▸ What this task involves:
The answer must be an exact copy of the lines from the one holding "Open the Wikidata Q18891155 entity link" through the final line of the entries, and nothing else.

▸ Data listing:
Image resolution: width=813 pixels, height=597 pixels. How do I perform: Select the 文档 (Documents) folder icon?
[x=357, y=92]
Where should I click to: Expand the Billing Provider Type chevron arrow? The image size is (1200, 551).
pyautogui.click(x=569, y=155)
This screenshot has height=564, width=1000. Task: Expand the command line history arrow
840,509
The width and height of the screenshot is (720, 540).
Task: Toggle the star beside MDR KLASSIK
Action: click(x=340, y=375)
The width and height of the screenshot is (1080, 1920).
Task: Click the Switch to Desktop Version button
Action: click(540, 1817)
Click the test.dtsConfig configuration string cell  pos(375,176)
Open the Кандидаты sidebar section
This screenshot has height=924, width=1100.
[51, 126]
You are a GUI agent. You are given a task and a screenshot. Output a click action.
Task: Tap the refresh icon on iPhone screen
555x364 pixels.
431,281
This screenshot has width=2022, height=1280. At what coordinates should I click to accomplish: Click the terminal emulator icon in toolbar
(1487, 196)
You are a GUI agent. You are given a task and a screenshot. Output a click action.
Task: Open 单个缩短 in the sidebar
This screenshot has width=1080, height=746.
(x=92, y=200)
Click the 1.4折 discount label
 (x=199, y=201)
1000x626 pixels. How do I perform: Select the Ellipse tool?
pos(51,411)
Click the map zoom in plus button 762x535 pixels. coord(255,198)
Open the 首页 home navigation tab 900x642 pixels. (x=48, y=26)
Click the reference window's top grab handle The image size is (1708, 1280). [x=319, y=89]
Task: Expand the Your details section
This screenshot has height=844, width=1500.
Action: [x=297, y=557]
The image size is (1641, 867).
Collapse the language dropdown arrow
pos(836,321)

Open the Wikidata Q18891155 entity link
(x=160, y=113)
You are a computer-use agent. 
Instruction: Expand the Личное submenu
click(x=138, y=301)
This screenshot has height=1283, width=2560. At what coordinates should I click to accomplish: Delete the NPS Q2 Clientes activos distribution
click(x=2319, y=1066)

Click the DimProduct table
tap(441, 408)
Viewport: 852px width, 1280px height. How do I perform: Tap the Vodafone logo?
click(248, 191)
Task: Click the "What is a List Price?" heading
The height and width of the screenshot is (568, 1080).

▸ Response area:
Open the Wikidata Q18891155 entity link
(x=160, y=113)
You are a computer-use agent. 
Instruction: Expand the Личное submenu
click(x=138, y=301)
This screenshot has height=1283, width=2560. At what coordinates should I click to accomplish: Delete the NPS Q2 Clientes activos distribution
click(x=2319, y=1066)

Click the DimProduct table
tap(441, 408)
Viewport: 852px width, 1280px height. How do I perform: Tap the Vodafone logo?
click(248, 191)
Task: Click the "What is a List Price?" heading
The height and width of the screenshot is (568, 1080).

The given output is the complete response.